▸ **WHAT THE EXERCISE ASKS**: Line count for the string "Wojtków" in the records below: report that figure and nothing else.

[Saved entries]
-=-=-

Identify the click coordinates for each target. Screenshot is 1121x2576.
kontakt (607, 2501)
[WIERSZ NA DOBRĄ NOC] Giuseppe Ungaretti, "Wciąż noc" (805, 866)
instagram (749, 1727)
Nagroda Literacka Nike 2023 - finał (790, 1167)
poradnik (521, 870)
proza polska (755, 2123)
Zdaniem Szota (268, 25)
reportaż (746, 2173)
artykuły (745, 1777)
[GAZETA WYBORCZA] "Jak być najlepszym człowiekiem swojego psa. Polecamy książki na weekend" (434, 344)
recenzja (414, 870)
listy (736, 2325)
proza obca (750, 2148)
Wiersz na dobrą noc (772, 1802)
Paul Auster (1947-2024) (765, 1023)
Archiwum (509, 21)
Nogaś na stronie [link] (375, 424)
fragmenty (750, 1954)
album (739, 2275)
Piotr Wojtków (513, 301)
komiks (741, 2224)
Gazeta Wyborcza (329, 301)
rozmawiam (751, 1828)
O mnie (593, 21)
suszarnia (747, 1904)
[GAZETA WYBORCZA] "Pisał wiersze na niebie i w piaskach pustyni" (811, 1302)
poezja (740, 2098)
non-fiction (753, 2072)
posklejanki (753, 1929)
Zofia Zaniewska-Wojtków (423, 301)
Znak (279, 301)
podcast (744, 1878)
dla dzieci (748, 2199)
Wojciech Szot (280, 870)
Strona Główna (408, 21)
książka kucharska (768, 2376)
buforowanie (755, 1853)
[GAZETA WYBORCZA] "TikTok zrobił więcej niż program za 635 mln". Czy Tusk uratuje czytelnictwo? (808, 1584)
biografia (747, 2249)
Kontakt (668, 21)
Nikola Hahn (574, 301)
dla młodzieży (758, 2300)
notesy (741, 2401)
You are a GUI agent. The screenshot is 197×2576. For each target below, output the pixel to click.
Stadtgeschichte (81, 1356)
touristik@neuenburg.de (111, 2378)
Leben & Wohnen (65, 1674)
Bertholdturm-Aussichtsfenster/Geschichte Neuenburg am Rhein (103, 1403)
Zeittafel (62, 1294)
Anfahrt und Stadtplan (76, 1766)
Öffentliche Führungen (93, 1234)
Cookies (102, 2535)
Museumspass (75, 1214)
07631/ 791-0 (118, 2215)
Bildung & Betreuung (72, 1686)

-=-=-

▸ **REPLY**: 2